あの頃は文化祭なんてものをやっていて、それが終わった直後にしぶとく今もヲタ仲間である例の奴と、重苦しいような疲労感を全身に纏ったまま足を運んだことを覚えている。もはや遠い日の登場人物である市井紗耶香の卒コン、日本武道館。なんだかわけのわからない四人がまた入って、そのうち二人なんてガキだし、卒コンでコンサデビューなんてやめて欲しいと思っていた。
あれから四年。その二人は、しっかりと二本ずつの足でステージに立ち、確かな言葉を残し、去っていった。
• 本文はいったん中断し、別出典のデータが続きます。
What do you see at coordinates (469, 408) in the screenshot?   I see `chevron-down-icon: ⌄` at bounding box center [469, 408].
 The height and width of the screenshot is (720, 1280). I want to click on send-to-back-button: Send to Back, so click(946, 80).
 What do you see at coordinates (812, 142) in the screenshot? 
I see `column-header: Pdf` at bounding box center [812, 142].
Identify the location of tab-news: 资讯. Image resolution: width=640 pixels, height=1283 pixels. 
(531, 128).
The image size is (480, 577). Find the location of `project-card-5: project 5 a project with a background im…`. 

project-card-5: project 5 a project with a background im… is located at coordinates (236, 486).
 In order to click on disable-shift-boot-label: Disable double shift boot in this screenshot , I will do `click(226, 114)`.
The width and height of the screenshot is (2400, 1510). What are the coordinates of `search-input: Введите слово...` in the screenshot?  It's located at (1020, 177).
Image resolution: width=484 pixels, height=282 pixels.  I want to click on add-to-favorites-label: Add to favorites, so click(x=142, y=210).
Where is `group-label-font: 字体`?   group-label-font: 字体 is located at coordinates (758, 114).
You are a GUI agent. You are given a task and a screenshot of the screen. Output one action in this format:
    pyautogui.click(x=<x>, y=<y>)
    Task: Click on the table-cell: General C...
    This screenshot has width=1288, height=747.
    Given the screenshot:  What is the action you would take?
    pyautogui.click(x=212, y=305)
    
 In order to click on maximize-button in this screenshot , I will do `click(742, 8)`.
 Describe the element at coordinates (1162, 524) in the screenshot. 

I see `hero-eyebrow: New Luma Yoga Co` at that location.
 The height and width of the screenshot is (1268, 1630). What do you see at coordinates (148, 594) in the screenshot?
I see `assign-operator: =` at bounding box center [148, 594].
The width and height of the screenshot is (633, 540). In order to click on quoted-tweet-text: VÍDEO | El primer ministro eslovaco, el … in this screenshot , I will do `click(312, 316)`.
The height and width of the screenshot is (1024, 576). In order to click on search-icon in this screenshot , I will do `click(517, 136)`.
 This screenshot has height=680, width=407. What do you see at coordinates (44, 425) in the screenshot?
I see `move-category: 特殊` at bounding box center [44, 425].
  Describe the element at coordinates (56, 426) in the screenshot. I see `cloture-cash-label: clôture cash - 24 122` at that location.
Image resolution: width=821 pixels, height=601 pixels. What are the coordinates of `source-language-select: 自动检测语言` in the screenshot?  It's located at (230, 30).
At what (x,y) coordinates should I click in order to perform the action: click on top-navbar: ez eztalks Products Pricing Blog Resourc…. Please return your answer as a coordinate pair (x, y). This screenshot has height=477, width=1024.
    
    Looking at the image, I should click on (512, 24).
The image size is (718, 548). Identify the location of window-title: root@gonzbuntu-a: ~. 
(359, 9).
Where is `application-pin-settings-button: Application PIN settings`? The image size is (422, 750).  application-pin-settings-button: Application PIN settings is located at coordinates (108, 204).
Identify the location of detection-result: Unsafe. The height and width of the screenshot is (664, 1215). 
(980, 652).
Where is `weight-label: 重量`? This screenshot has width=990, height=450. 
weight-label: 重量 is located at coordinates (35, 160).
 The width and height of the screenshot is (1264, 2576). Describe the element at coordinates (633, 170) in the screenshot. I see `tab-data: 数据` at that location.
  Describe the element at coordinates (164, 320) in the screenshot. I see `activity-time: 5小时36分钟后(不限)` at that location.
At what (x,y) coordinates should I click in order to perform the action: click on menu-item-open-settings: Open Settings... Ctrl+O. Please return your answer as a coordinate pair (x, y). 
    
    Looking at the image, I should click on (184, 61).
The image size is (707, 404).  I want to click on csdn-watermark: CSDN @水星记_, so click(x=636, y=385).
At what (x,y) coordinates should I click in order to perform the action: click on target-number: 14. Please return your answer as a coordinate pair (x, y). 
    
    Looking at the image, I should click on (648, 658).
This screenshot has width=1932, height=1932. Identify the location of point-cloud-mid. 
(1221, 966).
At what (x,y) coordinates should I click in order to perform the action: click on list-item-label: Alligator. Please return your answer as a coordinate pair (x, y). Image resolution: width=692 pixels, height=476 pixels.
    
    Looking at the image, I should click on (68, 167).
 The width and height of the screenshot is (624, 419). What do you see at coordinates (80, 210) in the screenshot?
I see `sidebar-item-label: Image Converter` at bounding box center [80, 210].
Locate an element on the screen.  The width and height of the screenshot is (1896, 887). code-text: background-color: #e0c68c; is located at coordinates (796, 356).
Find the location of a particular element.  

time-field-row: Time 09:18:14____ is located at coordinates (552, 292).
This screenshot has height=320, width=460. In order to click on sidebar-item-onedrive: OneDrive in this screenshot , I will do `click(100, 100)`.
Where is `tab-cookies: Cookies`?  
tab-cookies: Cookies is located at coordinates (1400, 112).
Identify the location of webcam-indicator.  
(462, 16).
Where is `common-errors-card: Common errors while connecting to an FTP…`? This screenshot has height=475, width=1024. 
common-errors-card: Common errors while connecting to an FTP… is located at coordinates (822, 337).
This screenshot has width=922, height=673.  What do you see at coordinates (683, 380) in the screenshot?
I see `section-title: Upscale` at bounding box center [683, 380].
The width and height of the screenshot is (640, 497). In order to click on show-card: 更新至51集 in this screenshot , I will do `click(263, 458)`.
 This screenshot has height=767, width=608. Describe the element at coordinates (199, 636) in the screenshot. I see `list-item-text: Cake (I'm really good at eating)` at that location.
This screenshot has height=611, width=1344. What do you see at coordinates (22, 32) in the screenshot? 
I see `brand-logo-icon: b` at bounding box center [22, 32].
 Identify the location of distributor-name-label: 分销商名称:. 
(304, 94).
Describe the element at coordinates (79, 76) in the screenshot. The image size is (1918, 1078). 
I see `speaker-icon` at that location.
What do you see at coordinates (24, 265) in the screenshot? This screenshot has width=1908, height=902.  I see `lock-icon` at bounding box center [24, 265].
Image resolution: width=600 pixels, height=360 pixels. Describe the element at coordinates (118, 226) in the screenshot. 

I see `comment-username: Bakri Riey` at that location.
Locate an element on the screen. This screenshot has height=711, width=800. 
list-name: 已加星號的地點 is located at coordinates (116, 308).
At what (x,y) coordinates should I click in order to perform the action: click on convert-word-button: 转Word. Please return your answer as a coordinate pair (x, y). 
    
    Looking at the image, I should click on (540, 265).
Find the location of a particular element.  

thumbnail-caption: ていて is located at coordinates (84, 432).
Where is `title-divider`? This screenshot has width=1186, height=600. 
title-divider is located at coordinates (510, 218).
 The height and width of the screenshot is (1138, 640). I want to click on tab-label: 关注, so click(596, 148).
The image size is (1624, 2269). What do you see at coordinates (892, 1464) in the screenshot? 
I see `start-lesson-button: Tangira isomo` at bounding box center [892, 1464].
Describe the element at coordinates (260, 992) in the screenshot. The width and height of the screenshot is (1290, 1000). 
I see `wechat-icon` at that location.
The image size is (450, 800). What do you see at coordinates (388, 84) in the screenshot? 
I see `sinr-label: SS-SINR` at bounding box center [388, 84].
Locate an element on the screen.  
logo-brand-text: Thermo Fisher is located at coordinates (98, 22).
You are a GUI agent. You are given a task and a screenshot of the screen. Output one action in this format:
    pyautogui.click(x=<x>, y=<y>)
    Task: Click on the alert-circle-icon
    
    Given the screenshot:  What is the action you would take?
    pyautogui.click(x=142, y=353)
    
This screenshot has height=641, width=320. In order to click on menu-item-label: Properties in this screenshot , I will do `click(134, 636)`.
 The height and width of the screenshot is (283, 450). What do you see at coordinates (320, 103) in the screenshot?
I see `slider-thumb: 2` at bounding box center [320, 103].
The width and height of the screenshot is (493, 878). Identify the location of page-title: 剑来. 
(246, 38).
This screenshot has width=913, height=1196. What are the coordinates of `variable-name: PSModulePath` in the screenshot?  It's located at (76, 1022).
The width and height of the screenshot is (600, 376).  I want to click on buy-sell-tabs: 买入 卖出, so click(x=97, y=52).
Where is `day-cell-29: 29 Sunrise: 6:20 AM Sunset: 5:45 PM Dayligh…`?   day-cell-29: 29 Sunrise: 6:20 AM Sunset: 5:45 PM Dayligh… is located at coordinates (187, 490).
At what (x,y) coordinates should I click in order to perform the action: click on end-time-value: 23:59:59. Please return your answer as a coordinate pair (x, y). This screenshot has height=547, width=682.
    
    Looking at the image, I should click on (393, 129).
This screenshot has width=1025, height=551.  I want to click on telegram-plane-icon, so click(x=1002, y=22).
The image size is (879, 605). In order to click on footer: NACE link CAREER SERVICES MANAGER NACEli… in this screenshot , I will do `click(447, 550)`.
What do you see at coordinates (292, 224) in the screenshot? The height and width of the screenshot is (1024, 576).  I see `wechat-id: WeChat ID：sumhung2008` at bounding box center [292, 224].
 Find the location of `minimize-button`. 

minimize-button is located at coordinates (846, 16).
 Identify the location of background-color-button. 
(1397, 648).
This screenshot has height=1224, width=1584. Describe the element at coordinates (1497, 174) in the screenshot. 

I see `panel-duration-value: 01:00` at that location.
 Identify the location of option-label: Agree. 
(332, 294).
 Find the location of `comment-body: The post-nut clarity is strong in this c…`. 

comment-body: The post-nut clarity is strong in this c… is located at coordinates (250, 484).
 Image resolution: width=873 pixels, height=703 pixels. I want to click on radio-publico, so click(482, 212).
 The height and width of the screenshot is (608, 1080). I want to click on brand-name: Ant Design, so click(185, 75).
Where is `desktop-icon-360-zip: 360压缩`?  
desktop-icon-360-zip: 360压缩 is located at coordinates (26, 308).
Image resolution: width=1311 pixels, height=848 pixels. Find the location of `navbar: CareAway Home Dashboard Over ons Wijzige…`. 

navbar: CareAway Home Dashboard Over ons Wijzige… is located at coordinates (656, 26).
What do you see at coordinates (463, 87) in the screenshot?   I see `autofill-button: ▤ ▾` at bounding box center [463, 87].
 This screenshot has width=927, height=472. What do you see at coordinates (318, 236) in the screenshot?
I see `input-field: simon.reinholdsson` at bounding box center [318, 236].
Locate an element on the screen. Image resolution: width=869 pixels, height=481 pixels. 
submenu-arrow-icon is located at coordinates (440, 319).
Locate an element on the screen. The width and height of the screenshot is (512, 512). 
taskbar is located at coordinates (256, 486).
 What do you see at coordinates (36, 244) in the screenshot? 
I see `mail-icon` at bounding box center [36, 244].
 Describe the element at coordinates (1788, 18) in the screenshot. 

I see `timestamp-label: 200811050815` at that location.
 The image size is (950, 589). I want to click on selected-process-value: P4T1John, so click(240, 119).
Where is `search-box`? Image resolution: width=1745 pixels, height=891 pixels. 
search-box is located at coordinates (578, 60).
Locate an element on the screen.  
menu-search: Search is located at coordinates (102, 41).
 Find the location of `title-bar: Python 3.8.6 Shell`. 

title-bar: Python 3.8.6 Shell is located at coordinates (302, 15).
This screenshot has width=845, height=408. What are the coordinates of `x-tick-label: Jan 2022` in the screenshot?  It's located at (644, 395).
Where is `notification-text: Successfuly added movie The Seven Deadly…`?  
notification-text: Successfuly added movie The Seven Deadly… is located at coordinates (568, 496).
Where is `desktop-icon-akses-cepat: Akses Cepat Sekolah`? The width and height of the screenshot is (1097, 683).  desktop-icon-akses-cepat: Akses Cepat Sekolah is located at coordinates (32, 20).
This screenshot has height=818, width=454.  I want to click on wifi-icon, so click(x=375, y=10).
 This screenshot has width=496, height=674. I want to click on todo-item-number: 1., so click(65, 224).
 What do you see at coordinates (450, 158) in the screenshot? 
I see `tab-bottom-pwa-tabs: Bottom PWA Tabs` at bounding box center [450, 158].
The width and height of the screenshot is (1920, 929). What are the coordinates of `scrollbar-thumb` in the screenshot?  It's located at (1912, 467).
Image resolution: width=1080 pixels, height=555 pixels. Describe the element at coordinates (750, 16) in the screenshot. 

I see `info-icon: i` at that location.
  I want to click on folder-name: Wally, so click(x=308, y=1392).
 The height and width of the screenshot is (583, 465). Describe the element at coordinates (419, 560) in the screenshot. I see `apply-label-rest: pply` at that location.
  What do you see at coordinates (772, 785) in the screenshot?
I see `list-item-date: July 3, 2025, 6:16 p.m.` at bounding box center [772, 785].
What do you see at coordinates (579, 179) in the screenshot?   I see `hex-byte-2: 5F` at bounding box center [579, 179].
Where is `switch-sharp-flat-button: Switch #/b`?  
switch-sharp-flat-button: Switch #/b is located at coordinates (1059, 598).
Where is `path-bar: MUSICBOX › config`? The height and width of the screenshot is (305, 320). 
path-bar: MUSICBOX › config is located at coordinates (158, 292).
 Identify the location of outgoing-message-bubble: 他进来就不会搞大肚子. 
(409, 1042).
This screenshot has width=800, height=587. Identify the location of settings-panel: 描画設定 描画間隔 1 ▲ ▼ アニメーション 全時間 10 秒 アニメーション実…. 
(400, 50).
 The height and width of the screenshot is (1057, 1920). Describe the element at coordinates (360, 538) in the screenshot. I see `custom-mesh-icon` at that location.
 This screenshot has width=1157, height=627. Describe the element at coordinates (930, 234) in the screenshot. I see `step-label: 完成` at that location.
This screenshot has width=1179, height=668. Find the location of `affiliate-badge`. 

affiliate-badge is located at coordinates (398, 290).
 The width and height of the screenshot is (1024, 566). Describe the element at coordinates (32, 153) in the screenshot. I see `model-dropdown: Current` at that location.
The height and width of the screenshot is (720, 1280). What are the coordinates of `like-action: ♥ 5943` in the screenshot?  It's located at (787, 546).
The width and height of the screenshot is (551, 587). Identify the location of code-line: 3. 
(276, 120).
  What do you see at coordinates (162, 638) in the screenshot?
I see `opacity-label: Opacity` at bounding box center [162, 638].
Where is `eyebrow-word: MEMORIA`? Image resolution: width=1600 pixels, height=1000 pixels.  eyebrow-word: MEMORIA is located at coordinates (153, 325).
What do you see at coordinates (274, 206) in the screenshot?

その背中は紛うかたなき表現者のそれだった。
天真爛漫な明るさを振りまきながら、その小さな体でどれほどの壁を突き破ってここまで来たのだろうか。
肩を並べて走ってきた吉澤ひとみ石川梨華。それほどの苦労を分かち合ってきただろうか。飯田圭織矢口真里は、その背中で二人にどれだけの言葉を語り続けてきただろうか。走り続けてやがて訪れる分岐点の直前で、彼女たちは笑顔だった。一足先に新たな道に進む二つの小さな背中を見つめていた。
曲の合間に後輩たちを抱きしめる二人は、立派な先輩だった。彼女たちが誰かを「抱きしめる」姿は印象的だった。四年という月日を重ねた二人は、誰かを抱きしめる力を手にしていた。そして立派に卒業の挨拶を済ませた彼女たちとステージ上で顔を合わせれば、真っ先に駆け寄って抱きしめた中澤裕子安倍なつみがいた。多くの愛で包み、包まれ、二人は新たな未来を歩み始めていった。
辻希美加護亜依。この四年で、彼女たちを美しいと感じたのは初めてだった。